Na takie wieści czekaliśmy bardzo długo. Klasyka gatunku gier przygodowych, nieprawdopodobnie zakręcona historia i francuski twórca, który odcisnął barwne piętno na całej serii gier opowiadających o przygodach tytułowych goblinów i innych stworzeń w światach poukładanych z zagadek i historii nadających się na niejedną baśń.

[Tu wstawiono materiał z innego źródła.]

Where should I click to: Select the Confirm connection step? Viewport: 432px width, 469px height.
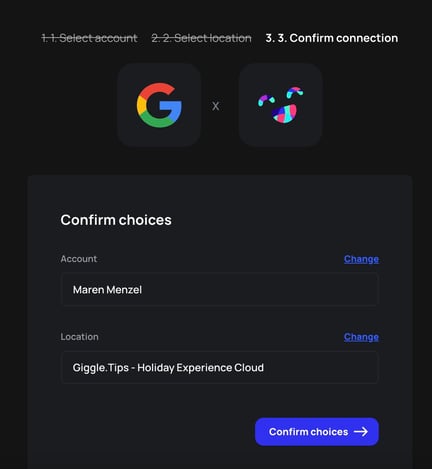click(x=332, y=38)
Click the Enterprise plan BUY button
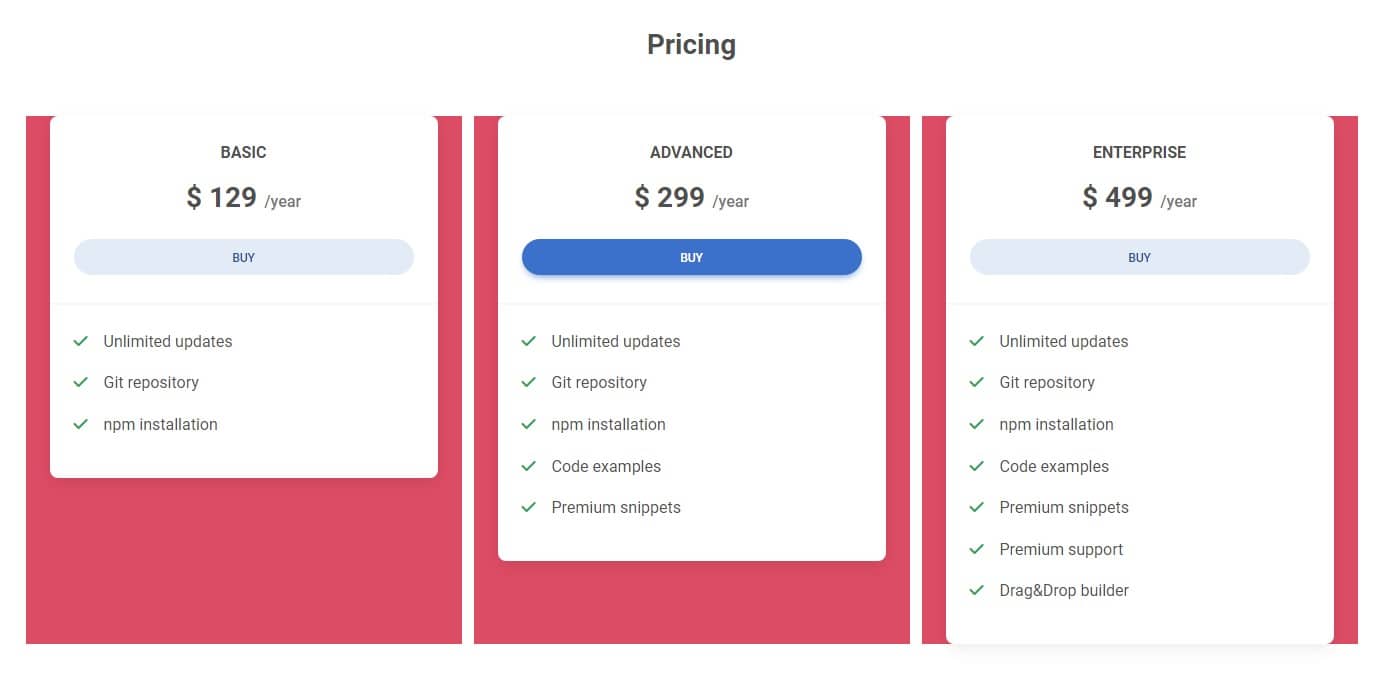Screen dimensions: 1388x679 click(x=1139, y=257)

Oryginalna seria historyjek z serii Gobliiins składa się z trzech części pikelartowych przygodówek o zróżnicowanym stopniu skomplikowania zagadek, nieoficjalnej „duchowej” kontynuacji  The Bizarre Adventures of Woodruff and the Schnibble, w której oprawa graficzna zmieniła się w kierunku bliższym kreskówkom oraz oficjalnej „Czwórki”, dla odmiany zrealizowanej w oprawie 3D. Zdawkowa informacja na profilu Pierre’a Gilhodesa zawiera tak naprawdę dwie wieści – wiemy już jak będzie wyglądać gra oraz to, że istnieją przynajmniej dwa poziomy, na tym drugim widać podniebny żaglowiec dobrze znany fanom z Goblins Quest, czyli chronologicznie „Trójki”.